The deck management agreement — a contract governing operations of both the new Trade, Exhibit and Event Center parking deck and an existing parking facility for the Augusta Marriott at the Convention Center — has been on hold for nearly five months.
At issue when it was first presented by City Administrator Fred Russell in October was whether Augusta was getting as much revenue as it could from the deck, so the commission sent Russell back to renegotiate the deal.
By the time Russell returned with a revised agreement last month, however, questions not related to deck revenue prompted the commission to seek a forensic audit of the dealmaking by Russell and special counsel Jim Plunkett with Augusta Riverfront that led to the deck’s construction.
Among the questions were a land swap city attorneys made with a state senator for a corner parcel on which the deck was built; a lien on adjoining parcels on which the deck now stands; and, to the surprise of most commissioners, that the city doesn’t own most of the real estate beneath the deck. Rather, it owns only air rights.
Russell and Plunkett have said the deal is a highly complex transaction, but their explanations were insufficient to persuade two commissioners — Alvin Mason and Bill Lockett — who cited their concerns in voting against the parking management agreement in committee last week.

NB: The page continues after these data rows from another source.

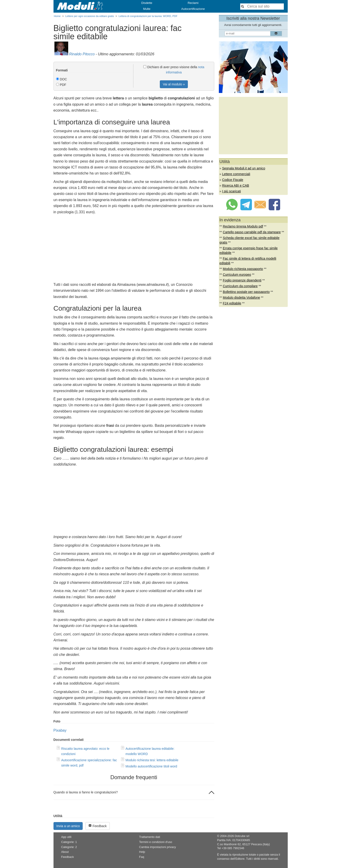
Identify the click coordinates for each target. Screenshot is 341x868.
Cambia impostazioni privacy (157, 847)
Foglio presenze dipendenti (242, 280)
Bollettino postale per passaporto (246, 291)
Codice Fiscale (232, 180)
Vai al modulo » (174, 84)
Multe (147, 9)
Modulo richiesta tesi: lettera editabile (152, 760)
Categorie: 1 (69, 842)
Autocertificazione (193, 9)
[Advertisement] (134, 249)
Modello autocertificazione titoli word (151, 766)
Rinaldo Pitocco (82, 54)
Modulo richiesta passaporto (243, 269)
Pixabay (60, 730)
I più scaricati (231, 191)
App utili (66, 837)
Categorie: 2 (69, 847)
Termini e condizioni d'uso (156, 842)
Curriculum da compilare (240, 286)
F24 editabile (232, 303)
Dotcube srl (242, 836)
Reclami (193, 3)
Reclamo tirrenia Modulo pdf (243, 226)
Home (57, 16)
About (65, 852)
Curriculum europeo (237, 274)
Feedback (97, 826)
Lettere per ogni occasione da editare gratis (90, 16)
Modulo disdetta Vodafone (241, 298)
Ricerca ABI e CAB (236, 185)
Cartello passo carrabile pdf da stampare (252, 232)
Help (142, 852)
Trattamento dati (150, 837)
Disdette (147, 3)
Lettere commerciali (236, 174)
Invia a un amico (68, 826)
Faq (142, 857)
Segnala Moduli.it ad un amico (244, 168)
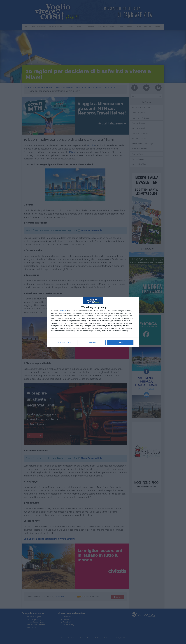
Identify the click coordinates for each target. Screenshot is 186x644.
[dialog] (93, 322)
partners (63, 311)
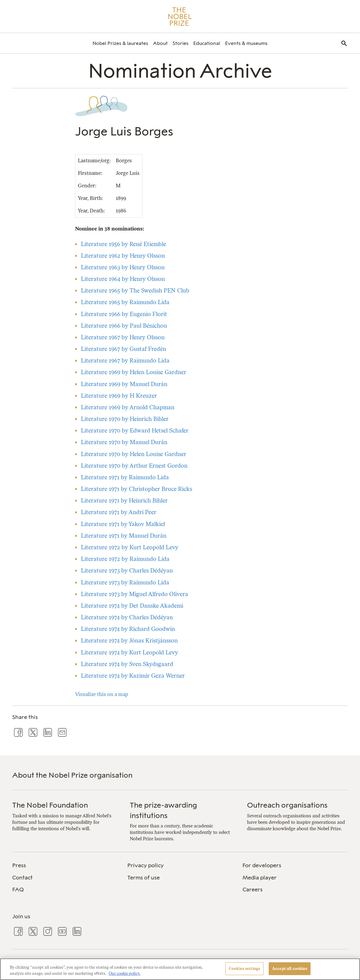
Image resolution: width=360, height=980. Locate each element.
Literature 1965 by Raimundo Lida (125, 302)
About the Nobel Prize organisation (72, 775)
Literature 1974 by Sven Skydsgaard (127, 664)
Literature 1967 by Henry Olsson (123, 337)
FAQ (18, 889)
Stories (181, 43)
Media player (260, 878)
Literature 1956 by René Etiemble (124, 244)
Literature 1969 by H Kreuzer (119, 396)
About (160, 43)
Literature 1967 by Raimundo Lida (125, 360)
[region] (180, 969)
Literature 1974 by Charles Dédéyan (127, 617)
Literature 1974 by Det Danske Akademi (132, 606)
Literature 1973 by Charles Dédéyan (127, 570)
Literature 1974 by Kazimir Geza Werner (133, 676)
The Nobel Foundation (50, 805)
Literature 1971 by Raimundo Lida (125, 477)
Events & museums (246, 43)
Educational (206, 43)
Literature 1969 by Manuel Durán (124, 384)
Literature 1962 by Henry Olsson (123, 256)
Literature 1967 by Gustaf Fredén (124, 349)
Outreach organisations (287, 805)
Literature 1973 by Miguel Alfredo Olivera (135, 594)
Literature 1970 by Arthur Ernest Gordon (134, 466)
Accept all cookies (290, 969)
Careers (252, 889)
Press (19, 865)
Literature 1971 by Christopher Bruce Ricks (136, 489)
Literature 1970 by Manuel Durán (124, 442)
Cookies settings (244, 969)
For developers (262, 865)
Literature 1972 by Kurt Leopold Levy (130, 547)
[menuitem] (120, 43)
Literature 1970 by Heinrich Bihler (125, 419)
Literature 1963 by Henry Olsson (123, 267)
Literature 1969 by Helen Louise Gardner (133, 372)
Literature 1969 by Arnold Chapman (128, 407)
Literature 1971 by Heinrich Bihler (124, 500)
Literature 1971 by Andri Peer (119, 512)
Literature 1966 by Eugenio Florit (124, 314)
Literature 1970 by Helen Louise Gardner (133, 454)
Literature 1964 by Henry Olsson (123, 279)
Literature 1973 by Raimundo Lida (125, 582)
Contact (22, 878)
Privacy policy (146, 865)
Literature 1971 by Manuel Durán (124, 536)
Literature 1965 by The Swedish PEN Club (135, 290)
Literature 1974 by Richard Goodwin (128, 629)
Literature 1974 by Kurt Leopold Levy (129, 652)
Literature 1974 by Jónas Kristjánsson (129, 640)
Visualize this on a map (101, 694)
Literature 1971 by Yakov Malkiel (123, 524)
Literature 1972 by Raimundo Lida (125, 559)
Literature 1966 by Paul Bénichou (124, 326)
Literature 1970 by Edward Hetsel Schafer (135, 430)
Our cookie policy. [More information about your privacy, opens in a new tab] (124, 974)
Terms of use (143, 878)
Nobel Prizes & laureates (120, 43)
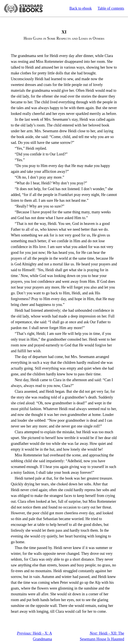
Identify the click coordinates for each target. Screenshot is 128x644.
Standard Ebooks (23, 8)
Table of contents (111, 8)
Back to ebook (80, 8)
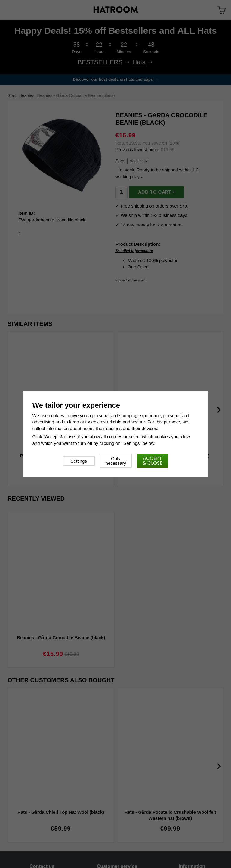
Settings (79, 461)
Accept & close (152, 461)
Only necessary (116, 461)
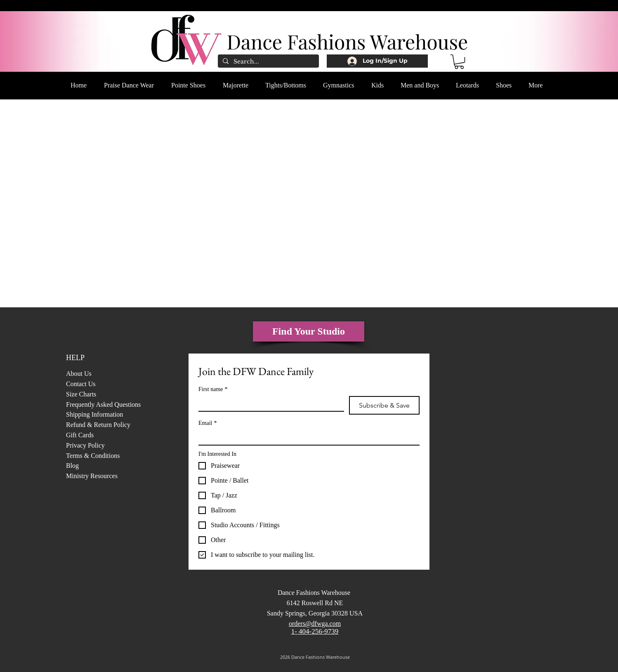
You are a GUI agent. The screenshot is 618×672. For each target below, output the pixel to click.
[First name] (269, 403)
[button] (459, 61)
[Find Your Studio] (309, 331)
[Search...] (267, 62)
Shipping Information (94, 414)
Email (208, 423)
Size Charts (81, 394)
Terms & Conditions (93, 455)
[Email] (307, 437)
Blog (73, 465)
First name (213, 389)
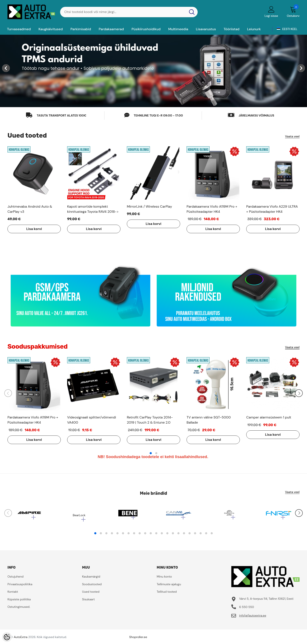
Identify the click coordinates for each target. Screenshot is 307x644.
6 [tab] (123, 535)
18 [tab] (189, 535)
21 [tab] (206, 535)
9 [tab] (140, 535)
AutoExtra (21, 639)
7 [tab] (129, 535)
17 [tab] (184, 535)
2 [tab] (156, 453)
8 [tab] (134, 535)
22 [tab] (212, 535)
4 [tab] (112, 535)
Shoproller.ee (138, 639)
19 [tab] (195, 535)
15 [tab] (173, 535)
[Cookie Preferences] (7, 637)
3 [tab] (106, 535)
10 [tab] (145, 535)
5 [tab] (117, 535)
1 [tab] (151, 453)
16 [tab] (178, 535)
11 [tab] (151, 535)
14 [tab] (167, 535)
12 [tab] (156, 535)
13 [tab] (162, 535)
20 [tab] (201, 535)
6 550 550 (247, 609)
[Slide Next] (299, 393)
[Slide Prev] (8, 393)
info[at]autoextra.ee (253, 618)
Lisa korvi (29, 229)
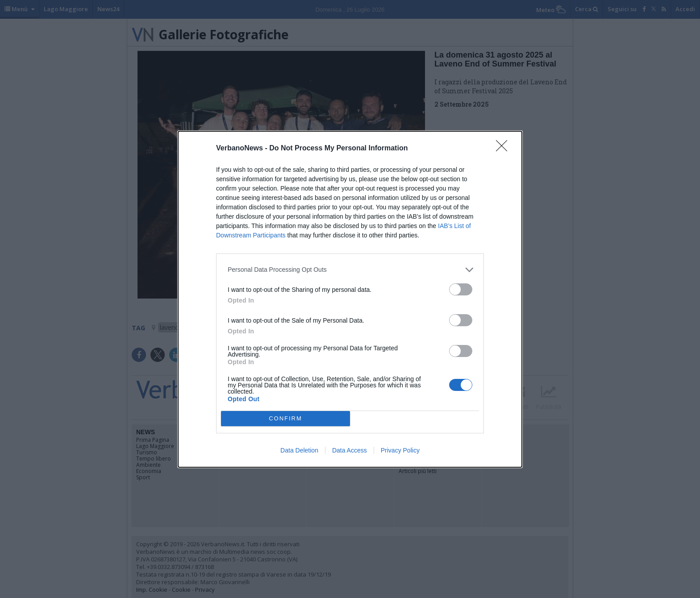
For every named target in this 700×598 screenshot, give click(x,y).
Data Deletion (299, 450)
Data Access (350, 450)
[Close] (504, 149)
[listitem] (350, 270)
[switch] (461, 289)
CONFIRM (285, 418)
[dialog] (350, 299)
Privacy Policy (400, 450)
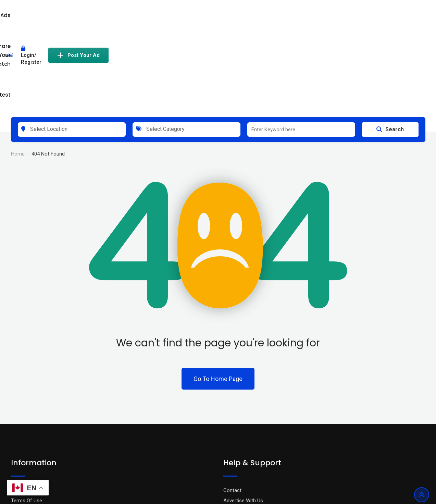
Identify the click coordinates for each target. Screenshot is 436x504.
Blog (16, 430)
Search (390, 49)
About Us (21, 441)
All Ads (201, 18)
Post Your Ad (395, 18)
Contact (232, 410)
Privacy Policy (26, 410)
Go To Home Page (218, 298)
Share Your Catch (245, 18)
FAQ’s (229, 430)
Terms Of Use (26, 420)
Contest (291, 18)
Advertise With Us (243, 420)
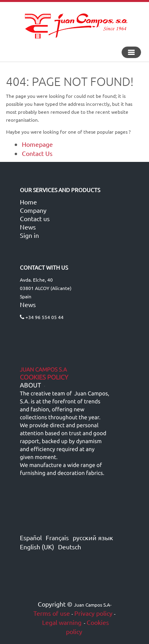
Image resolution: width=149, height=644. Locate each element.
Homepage (37, 144)
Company (33, 210)
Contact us (35, 218)
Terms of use (52, 613)
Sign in (29, 235)
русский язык (93, 537)
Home (28, 202)
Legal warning (61, 622)
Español (31, 537)
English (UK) (37, 547)
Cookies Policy (44, 377)
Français (57, 537)
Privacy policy (93, 613)
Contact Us (37, 153)
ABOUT (30, 385)
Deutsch (70, 547)
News (28, 227)
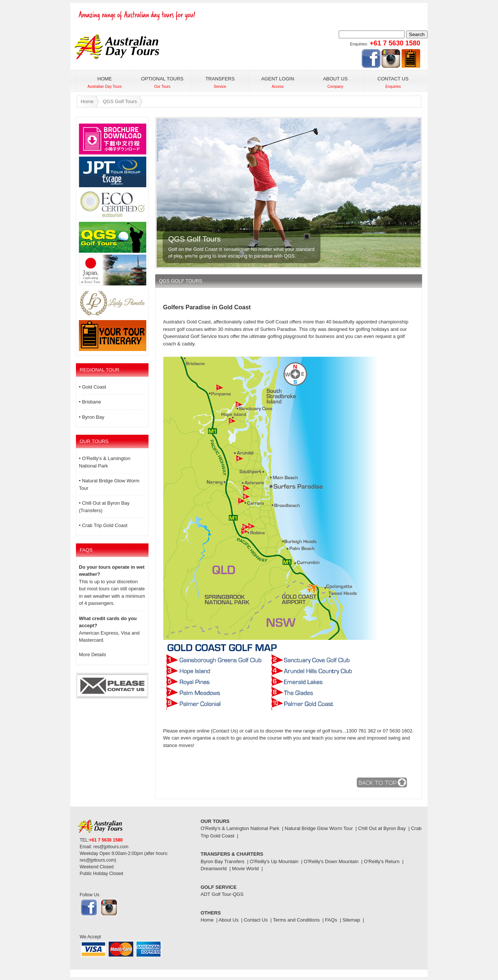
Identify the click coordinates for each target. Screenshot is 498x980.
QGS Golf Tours (120, 101)
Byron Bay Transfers (223, 861)
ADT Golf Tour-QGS (222, 894)
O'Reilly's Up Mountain (274, 861)
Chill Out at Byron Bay (382, 828)
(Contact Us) (224, 731)
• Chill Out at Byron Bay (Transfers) (104, 507)
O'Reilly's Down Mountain (331, 861)
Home (87, 101)
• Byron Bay (91, 417)
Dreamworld (213, 869)
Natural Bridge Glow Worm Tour (318, 828)
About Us (228, 920)
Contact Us (256, 920)
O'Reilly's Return (382, 861)
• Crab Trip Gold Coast (103, 525)
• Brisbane (90, 402)
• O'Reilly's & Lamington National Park (104, 462)
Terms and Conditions (296, 920)
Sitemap (351, 920)
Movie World (245, 869)
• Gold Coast (92, 387)
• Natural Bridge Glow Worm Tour (109, 484)
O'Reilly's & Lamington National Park (240, 828)
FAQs (331, 920)
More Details (92, 654)
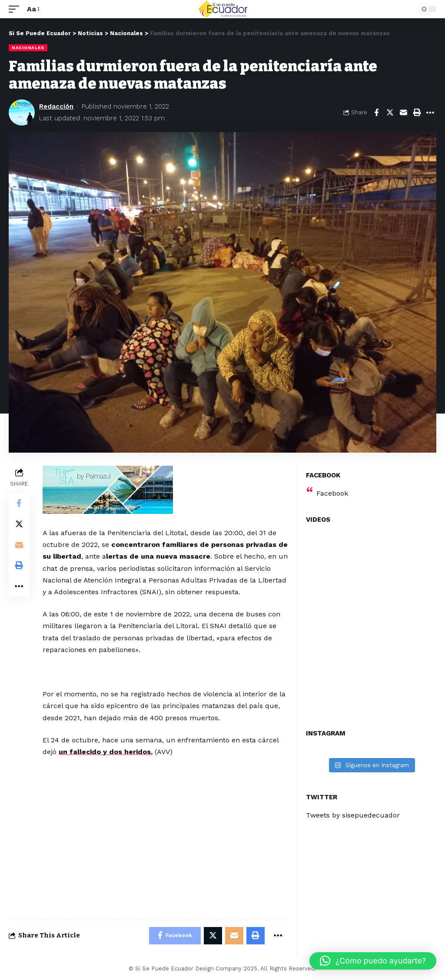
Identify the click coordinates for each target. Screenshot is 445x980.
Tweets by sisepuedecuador (353, 815)
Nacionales (28, 47)
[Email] (403, 113)
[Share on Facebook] (376, 113)
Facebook (332, 493)
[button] (373, 961)
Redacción (56, 106)
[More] (430, 113)
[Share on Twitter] (390, 113)
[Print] (417, 113)
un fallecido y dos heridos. (106, 752)
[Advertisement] (165, 632)
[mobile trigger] (16, 9)
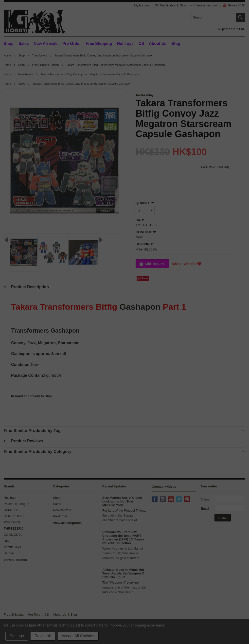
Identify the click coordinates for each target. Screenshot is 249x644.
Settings (17, 636)
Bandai (8, 553)
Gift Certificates (164, 6)
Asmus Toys (12, 547)
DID (6, 541)
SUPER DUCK (14, 516)
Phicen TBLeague (16, 504)
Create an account (206, 6)
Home (7, 56)
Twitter (180, 500)
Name (205, 499)
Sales (24, 44)
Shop (8, 44)
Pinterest (188, 500)
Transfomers (40, 56)
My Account (142, 6)
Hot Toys (10, 498)
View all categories (67, 523)
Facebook (155, 500)
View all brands (15, 560)
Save (145, 278)
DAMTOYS (12, 510)
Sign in (185, 6)
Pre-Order (72, 44)
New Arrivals (46, 44)
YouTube (171, 500)
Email (205, 508)
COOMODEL (13, 534)
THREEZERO (14, 528)
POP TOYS (12, 522)
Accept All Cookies (78, 636)
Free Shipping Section (45, 65)
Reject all (42, 636)
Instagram (163, 500)
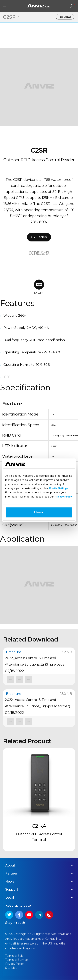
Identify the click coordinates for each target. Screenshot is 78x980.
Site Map (11, 968)
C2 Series (39, 237)
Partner (11, 873)
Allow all (39, 512)
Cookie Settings (58, 488)
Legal (9, 897)
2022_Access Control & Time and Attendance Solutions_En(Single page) (35, 661)
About (10, 865)
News (10, 881)
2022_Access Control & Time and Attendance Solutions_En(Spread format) (37, 703)
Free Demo (65, 17)
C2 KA (39, 826)
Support (12, 889)
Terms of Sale (14, 956)
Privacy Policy (63, 496)
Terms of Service (16, 960)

The new agreement shortens the term of the TEE Center parking garage lease to five years, allowing the city to renegotiate once the new convention center opens and “profitability” can be determined, according to city documents. It also awards Augusta half the profits from the new deck.
When the documents go for approval Tuesday, their passage is more likely with four commissioners — Jerry Brigham, Matt Aitken, Joe Bowles and Joe Jackson, who opposed seeking the forensic audit — present to bolster its chances. The agreement needs six votes to pass.
Aitken said Friday he likes the new agreement’s shorter term.
“When we get tourism dollars coming into our events, it’s going to be major,” Aitken said of the TEE Center’s scheduled opening later this year.
Another commissioner, Wayne Guilfoyle, who voted for the audit and has raised several questions about the complicated dealmaking, was undecided Friday.
“I still don’t feel at ease with it,” said Guilfoyle, who said his biggest issue with the deal was that the commission wasn’t privy to the details until recently.
“What else has not been told to us?” he asked.
Former mayoral candidate Lori Davis and Lincoln County resident Al Gray are on Tuesday’s agenda with plans to voice concerns about the deal.
Sandwiched between them on the agenda is Convention and Visitors Bureau President Barry White, who is slated to unveil a “pre-opening marketing plan” for the TEE Center, which presently has only four events booked during the 2013 season.